### Exercise prompt
Please extract everything from the line that contains "Close the 百度搜索场景 tab" down to and including the line that contains "coord(50,37)", reproducing each line word for word. Leave the pictures out of your answer.

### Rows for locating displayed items
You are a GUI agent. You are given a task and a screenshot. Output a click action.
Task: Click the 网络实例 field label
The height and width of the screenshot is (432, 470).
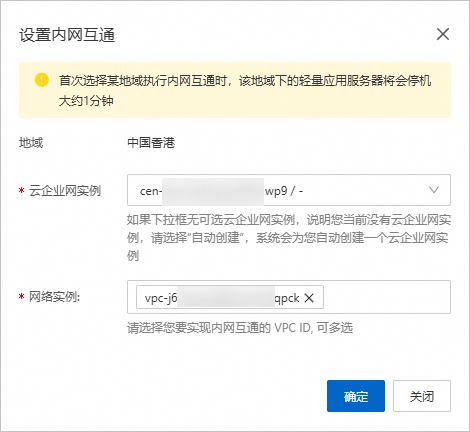55,296
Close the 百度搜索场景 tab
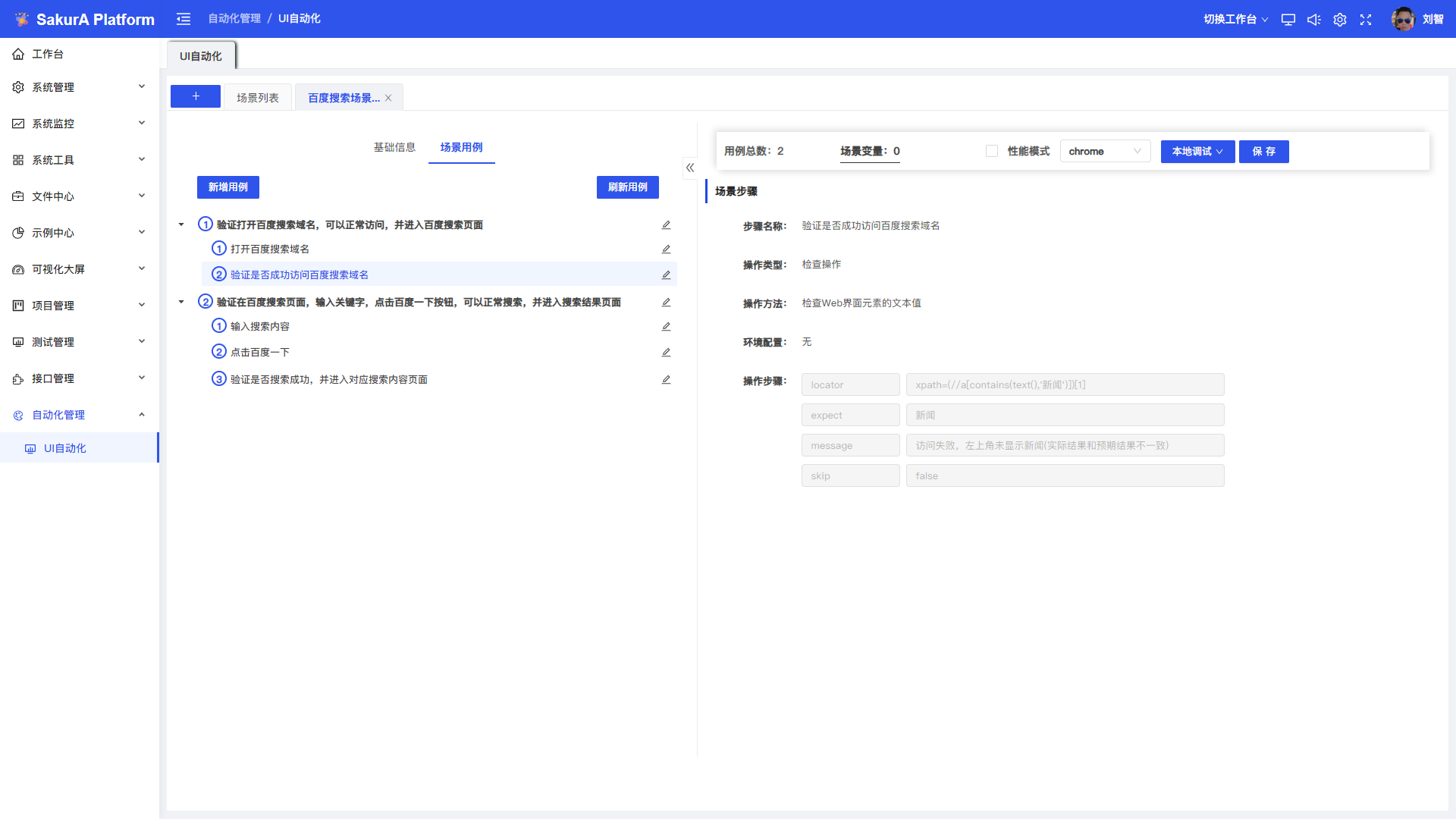The width and height of the screenshot is (1456, 819). click(x=388, y=98)
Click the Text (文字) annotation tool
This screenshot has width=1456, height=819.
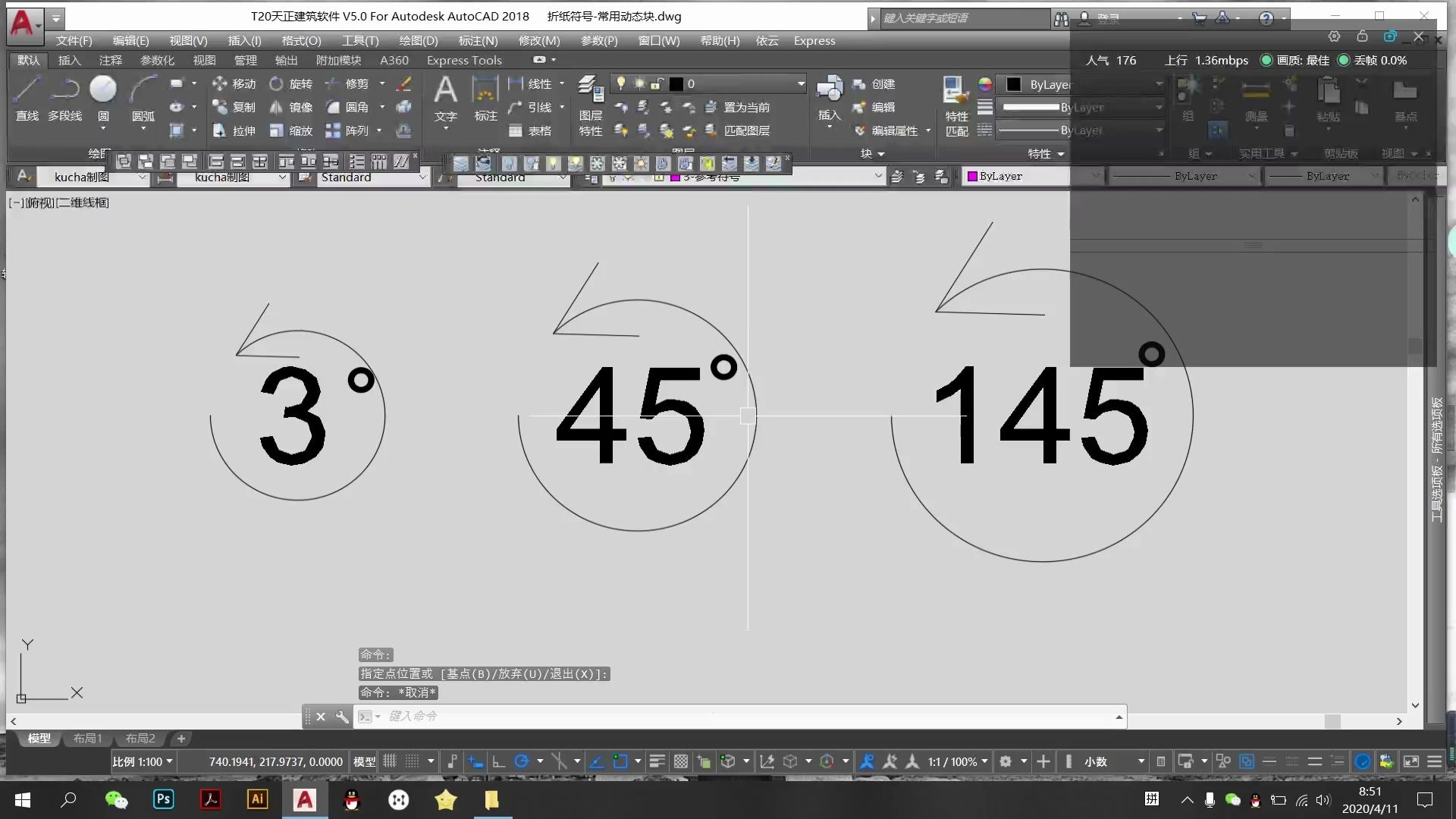coord(445,90)
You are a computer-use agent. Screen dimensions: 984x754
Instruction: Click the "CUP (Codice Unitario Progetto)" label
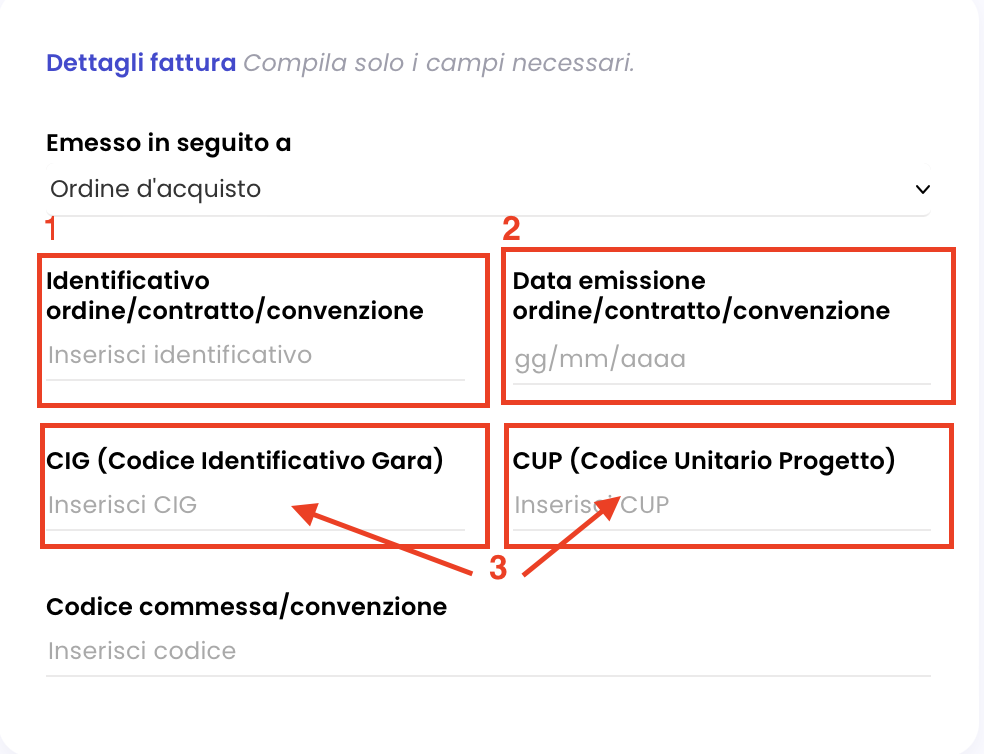click(x=704, y=461)
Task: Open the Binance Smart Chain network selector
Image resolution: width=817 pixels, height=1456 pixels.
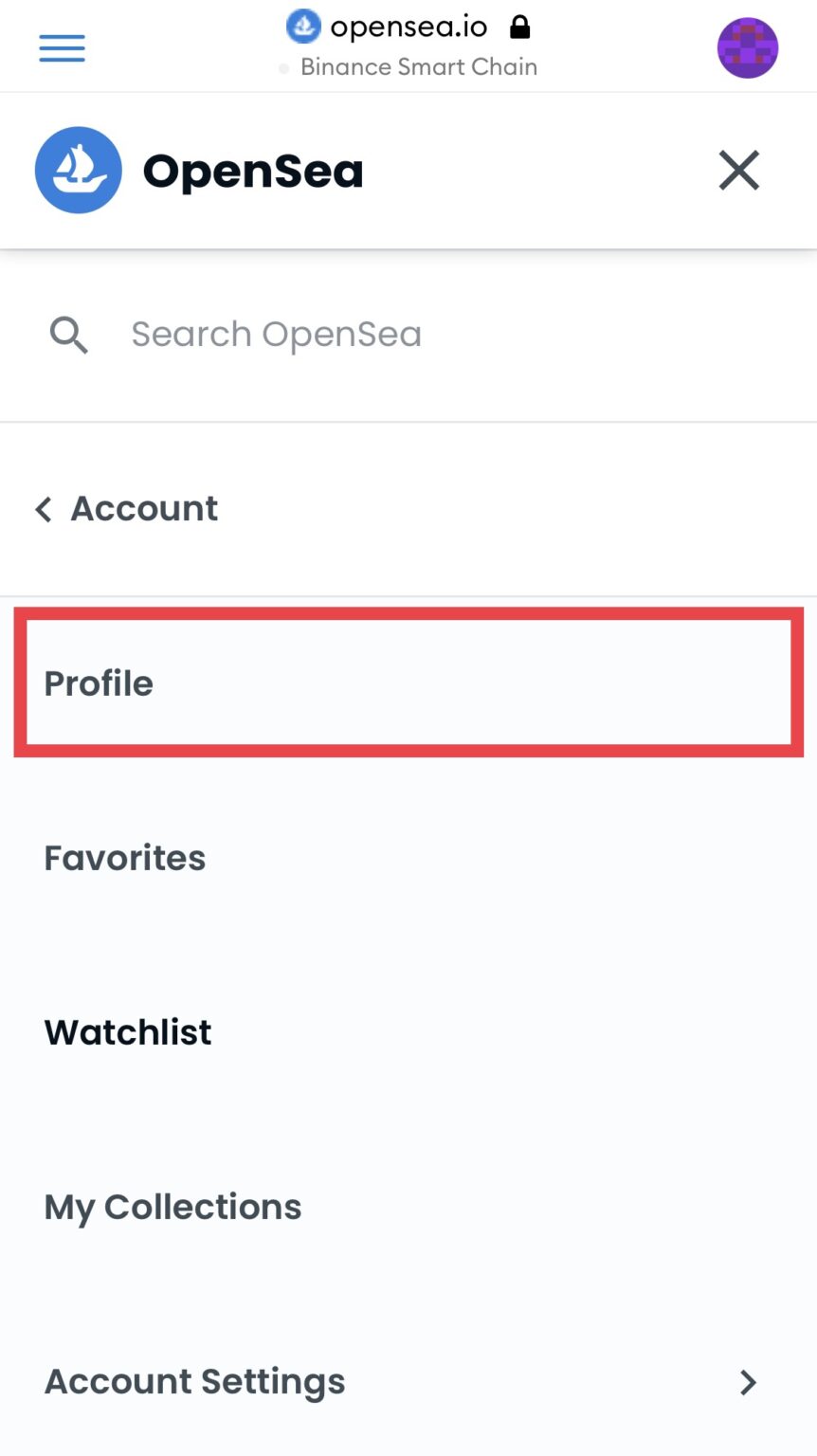Action: tap(418, 67)
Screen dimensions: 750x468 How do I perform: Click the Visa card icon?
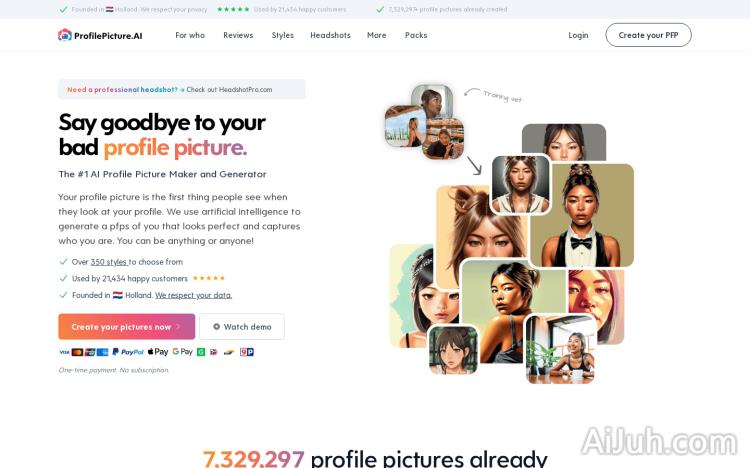pos(64,352)
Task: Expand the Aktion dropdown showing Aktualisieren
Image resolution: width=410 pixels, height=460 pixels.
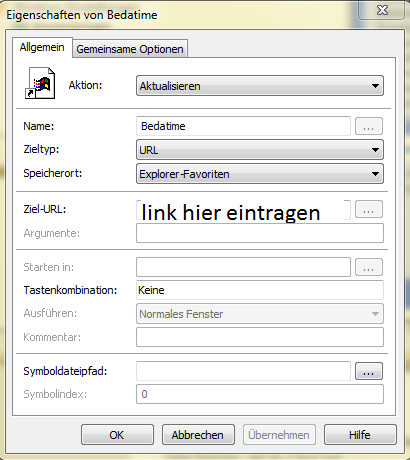Action: click(260, 86)
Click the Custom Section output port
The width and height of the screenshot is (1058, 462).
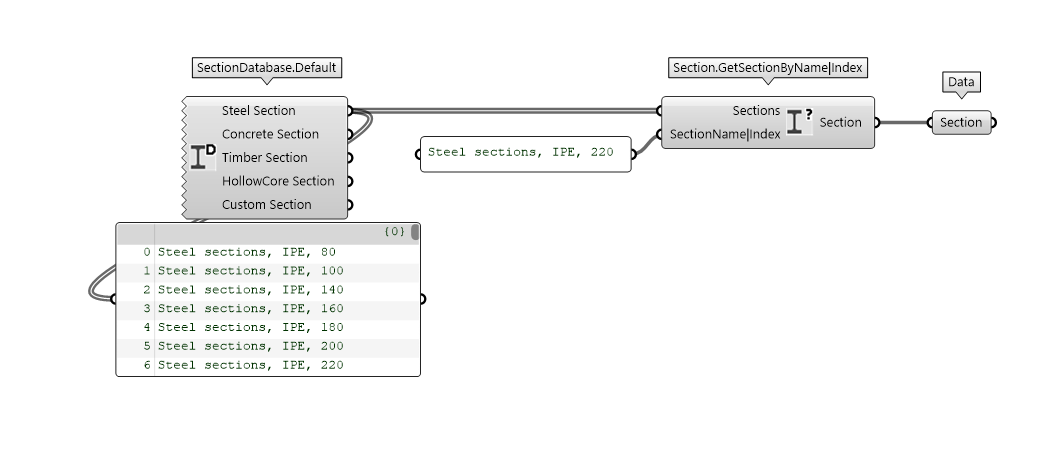click(x=349, y=205)
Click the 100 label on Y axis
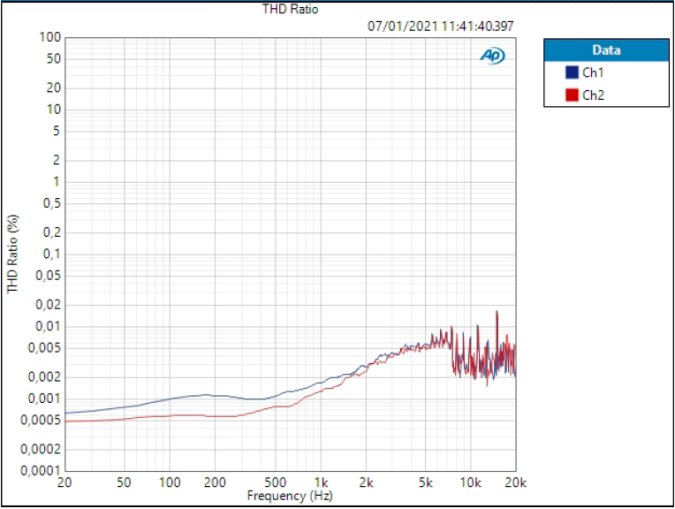 coord(50,37)
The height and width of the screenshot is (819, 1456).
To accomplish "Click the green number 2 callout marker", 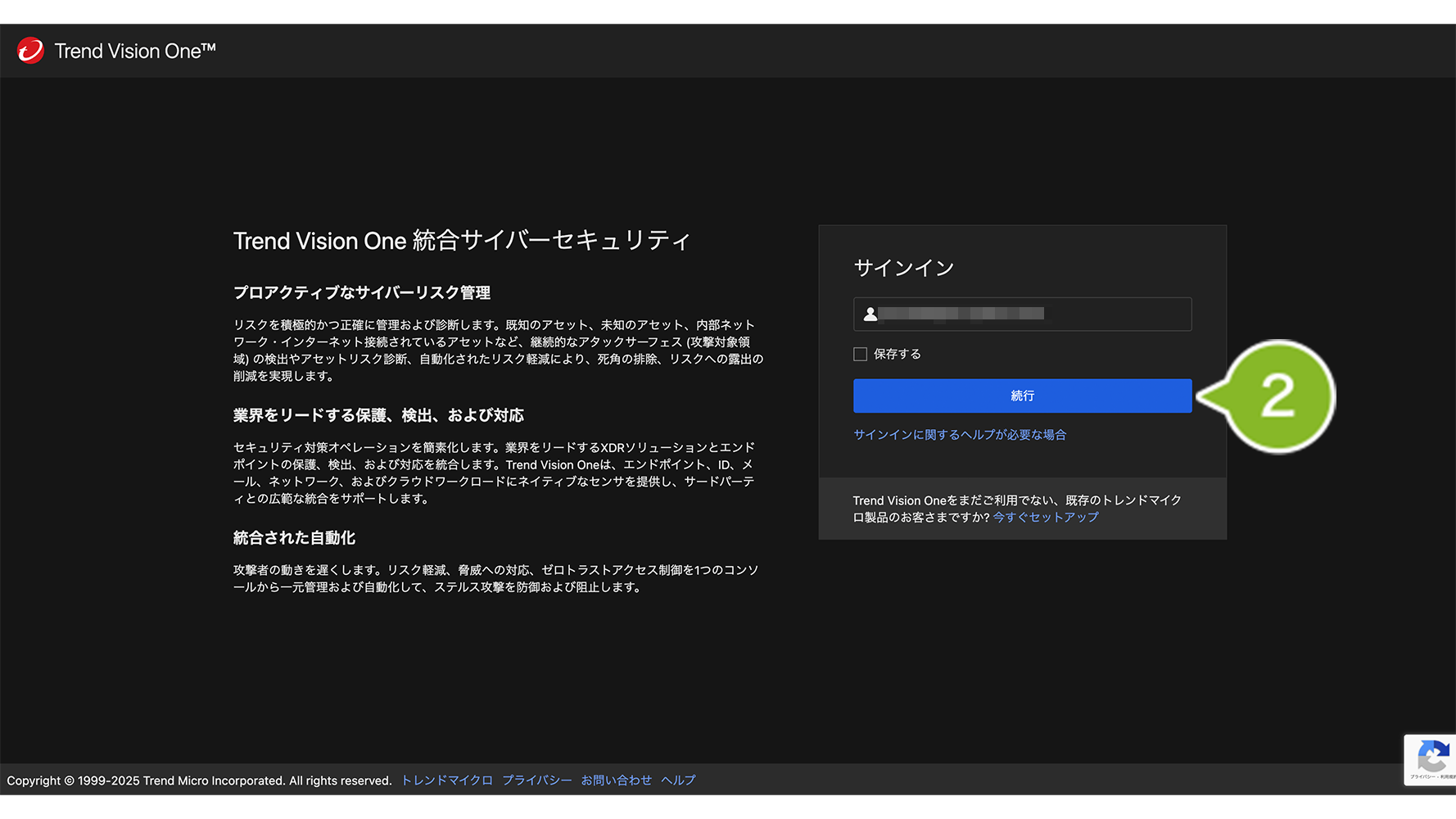I will pos(1277,396).
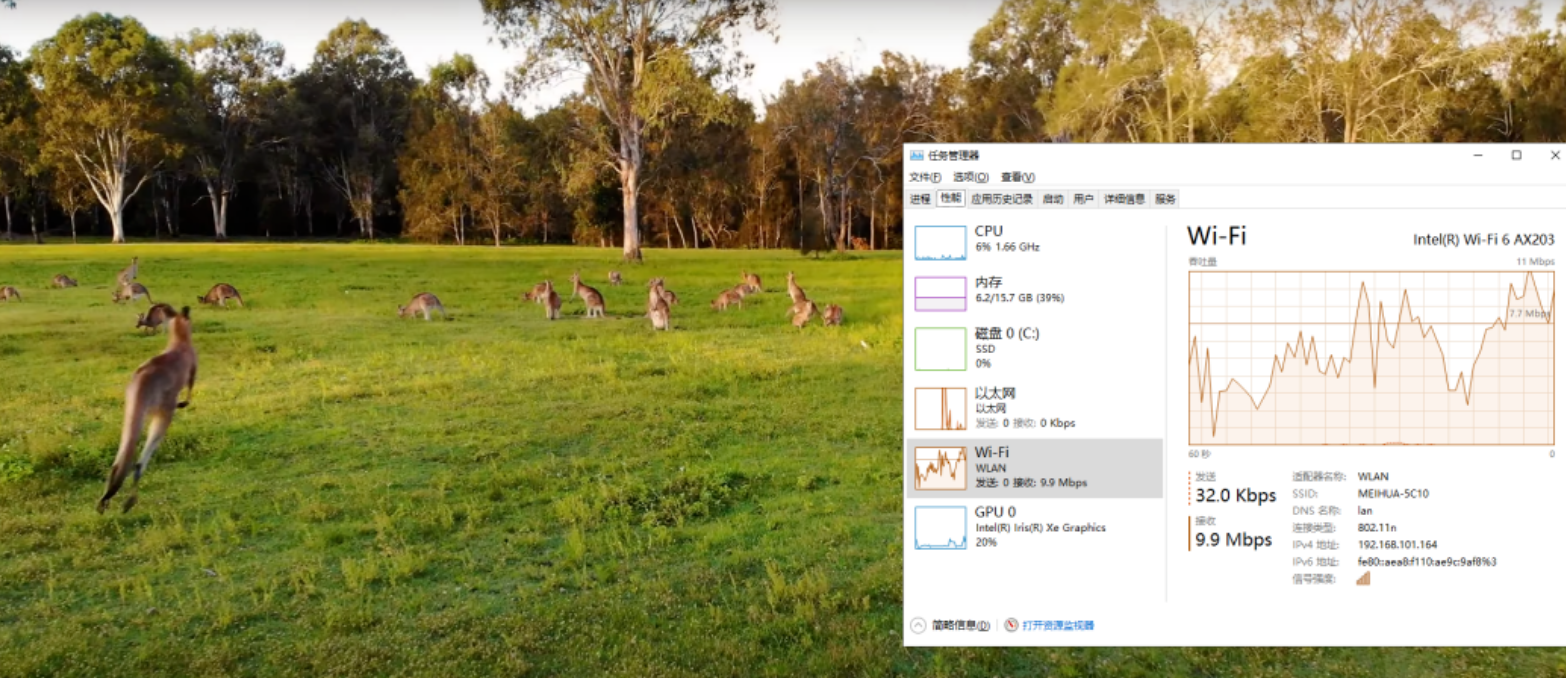
Task: Click the 内存 memory usage graph thumbnail
Action: (940, 294)
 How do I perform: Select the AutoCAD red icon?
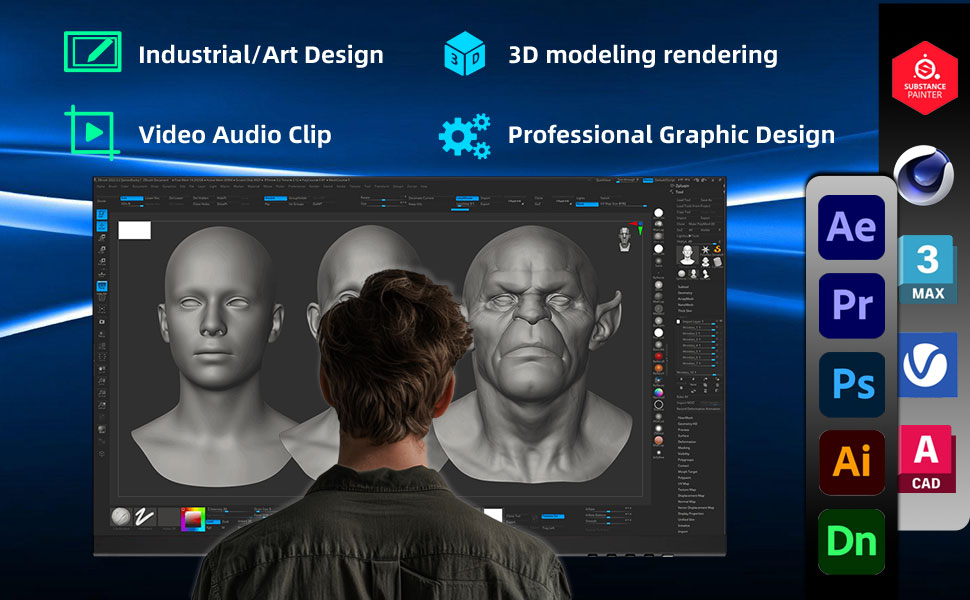point(926,459)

### Full output
Close the 百度搜索场景 tab
The width and height of the screenshot is (1456, 819). click(x=388, y=98)
Click the Text (文字) annotation tool
This screenshot has width=1456, height=819.
coord(445,90)
You are a computer-use agent. Screen dimensions: 984x754
Instruction: Click the "CUP (Codice Unitario Progetto)" label
click(x=704, y=461)
Task: Open the Binance Smart Chain network selector
Image resolution: width=817 pixels, height=1456 pixels.
Action: tap(418, 67)
Screen dimensions: 750x468 How do I perform: Click the Visa card icon?
pos(64,352)
Task: Expand the Aktion dropdown showing Aktualisieren
Image resolution: width=410 pixels, height=460 pixels.
Action: click(260, 86)
Click the Custom Section output port
The width and height of the screenshot is (1058, 462).
click(x=349, y=205)
Click the 100 label on Y axis
 coord(50,37)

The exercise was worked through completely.